Tuesday 16 August 2022

The Rachel Papers


Martin Amis The Rachel Papers (1973)
It's a coming of age novel, according to someone or other, probably the late Simon Morris. Our teenager is Charles Highway, and the title refers to a folder full of notes he compiles in preparation for seducing someone called Rachel. I assume the compilation of said notes is therefore an immature enterprise from which Charles is liberated once he gets to knob the aforementioned Rachel; and it's a load of musings on paper, just like a book - so that's all a bit postmodern, I guess.

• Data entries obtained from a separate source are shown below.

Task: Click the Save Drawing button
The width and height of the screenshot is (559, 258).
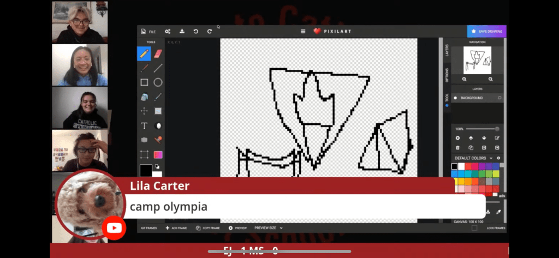Action: tap(486, 32)
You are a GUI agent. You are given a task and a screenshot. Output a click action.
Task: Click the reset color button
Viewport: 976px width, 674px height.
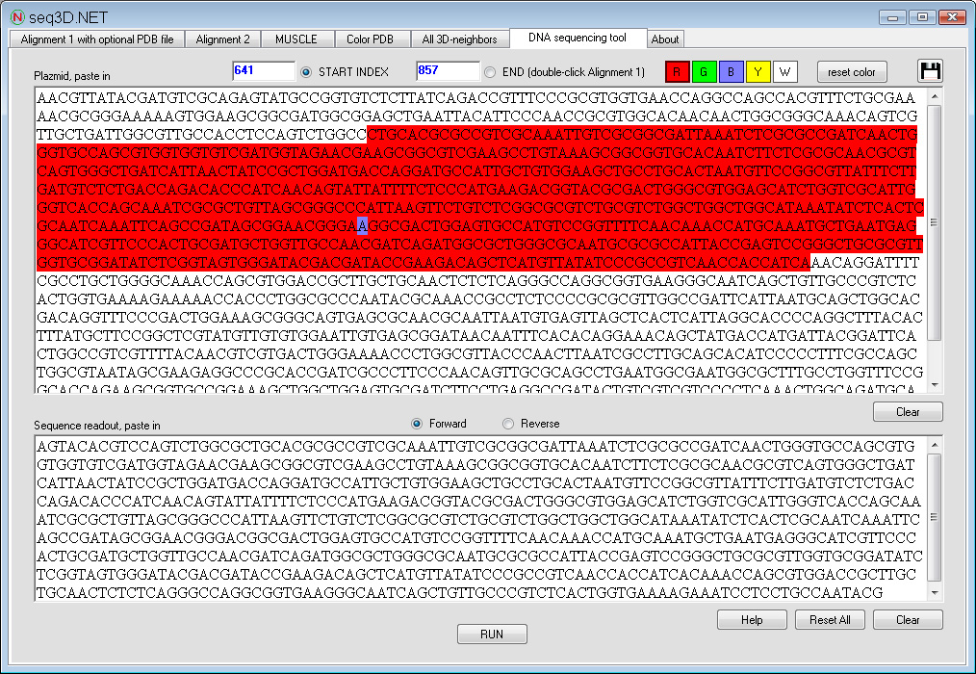coord(852,72)
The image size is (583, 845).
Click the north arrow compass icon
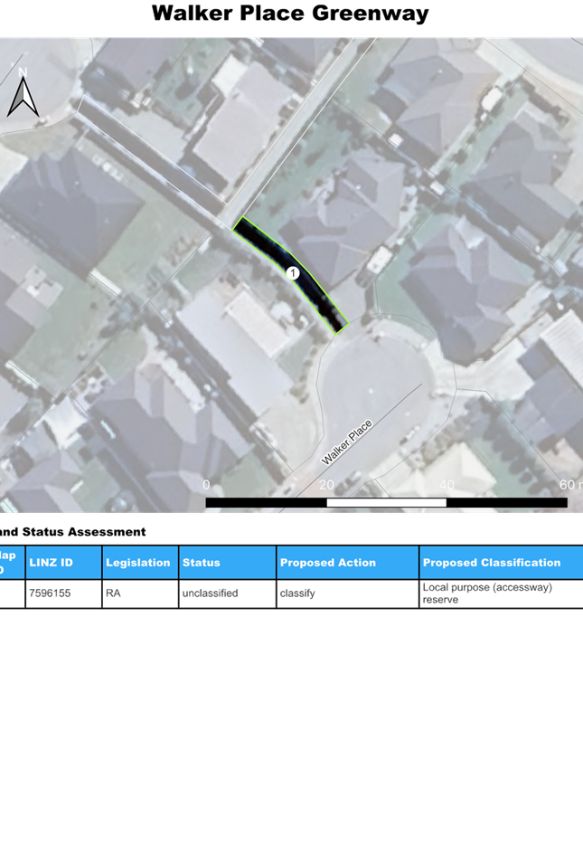24,93
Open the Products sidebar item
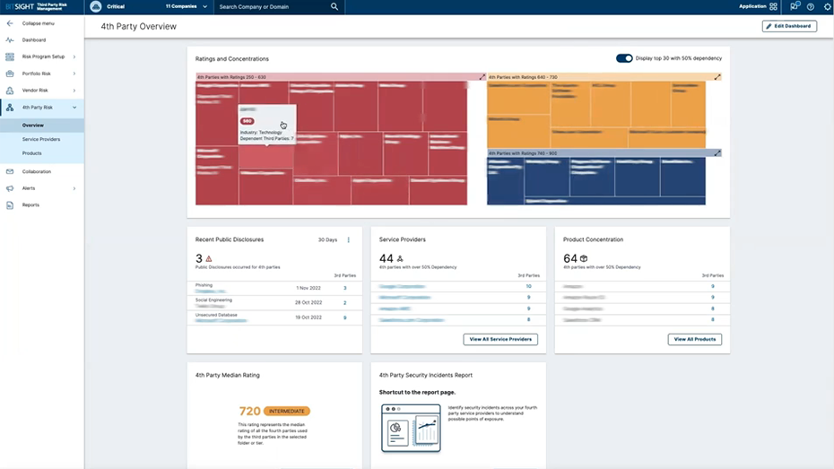Viewport: 834px width, 469px height. click(x=32, y=153)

The thing is, nice idea though it may well be, it's difficult to say whether the correlation of Charles' presumably creepy notebook actually makes much difference to the subsequent penetration of Rachel, or even to anything at all. Whilst I violently reject the insipid notion that a novel should include sympathetic characters, it usually helps if you don't actively hate those featured, and Charles just seemed like your average over-moneyed Oxford-bound Hooray Henry, inhabitant of a world of braying wankers to which I have never been granted access. I found it not only difficult to care what happens to the twat, but even to be amused, or to find much of a point to this novel having been written in the first place. Everyone drifts through their slightly privileged existence, from cradle to grave without consequence, idly marvelling at their own progress from time to time as though lacking any idea as to why any of it is happening; all seasoned with descriptions of it going in and out, complete with smells, which I'm sure impressed the hell out of Simon but did bugger all for me.

It's not the worst book I've ever read. It's about fifty billion miles from being the best. It's just there, keeping you busy for a couple of hours with its underwhelming and ever so slightly smartarsed wisecracks.